» TEXT BLOCK
********************
Directed Energy Weapons’ Long History
Directed energy weapons go back to at least the third century BC, when, during the Siege of Syracuse, Greek soldiers set fire to Roman warships from afar at the direction of Greek polymath Archimedes, who devised a heat ray concentrating the Sun’s rays using a polished mirror or convex copper lens.
A wall painting from the Uffizi Gallery, Stanzino delle Matematiche, in Florence, Italy, shows the Greek mathematician Archimedes' mirror burning Roman military ships. Painted in 1600 by Gieulio Parigi.
© Photo : Photo credit: Giulio Parigi
Considered until not too long ago to be the stuff of science fiction, lasers created for military applications began to be used in the 1970s and 1980s for things like range finding and missile guidance, with the Soviet Union and the United States acting as pioneers in the field. Taking a page out of the US’s Star Wars platform, Soviet scientists went as far as developing high-powered lasers for missile defense known as the Terra-3 program, and other innovations including an open-type CO2-based laser to paralyze missiles and aircraft and strike distant targets as small as a coin.
The club of countries with directed energy weapons is small but growing, with Russia, the US, China, Israel, France, Germany, India, Pakistan, Iran and Turkiye creating or working on them. Russia’s best-known laser weapon is the Peresvet laser platform – which is capable of blinding optical reconnaissance satellites and targeting drones. Israel has developed the aforementioned Iron Beam – designed to shoot down low-cost enemy projectile. China has created its Norinco AW5 series of ground-based lasers. In the US, Kratos, Lockheed Martin, Northrop Grumman, Boeing and DARPA are leading the way in the creation of air, sea and ground-based laser weapons – with the AN/SEQ-3 ship-based laser being the best-known among them.
********************
» DATA LINES

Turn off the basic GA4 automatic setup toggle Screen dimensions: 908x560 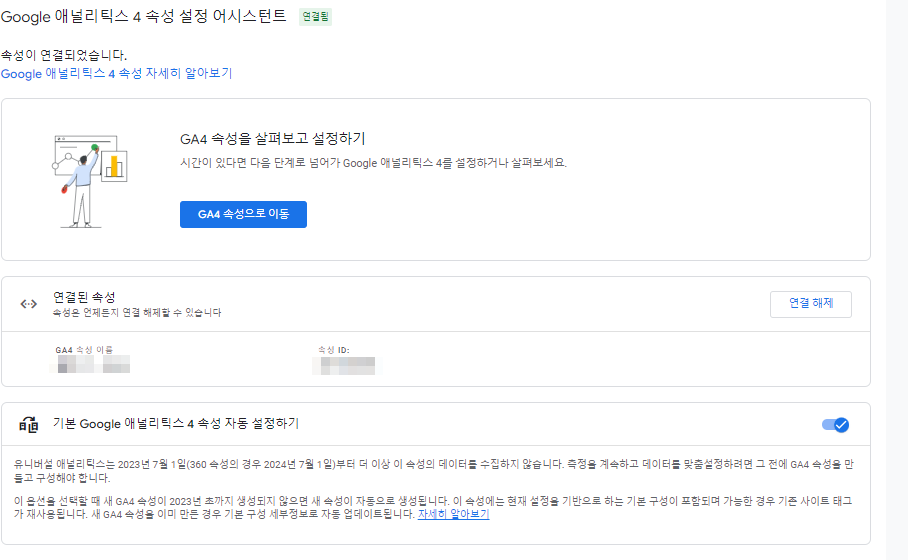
********************
» SET TASK
For each statement, say yes or no on whether it agrees with the text on directed energy weapons, and quote the words that decide it. 1. Lasers for military use began to be used for range finding and missile guidance in the 1970s and 1980s. 2. Russia's Peresvet platform was designed to shoot down low-cost enemy projectiles. 3. The AN/SEQ-3 is a ground-based laser.

» COMPLETE RESPONSE
1. Yes: "lasers created for military applications began to be used in the 1970s and 1980s for things like range finding and missile guidance"
2. No: "the Peresvet laser platform – which is capable of blinding optical reconnaissance satellites and targeting drones"
3. No: "with the AN/SEQ-3 ship-based laser being the best-known among them"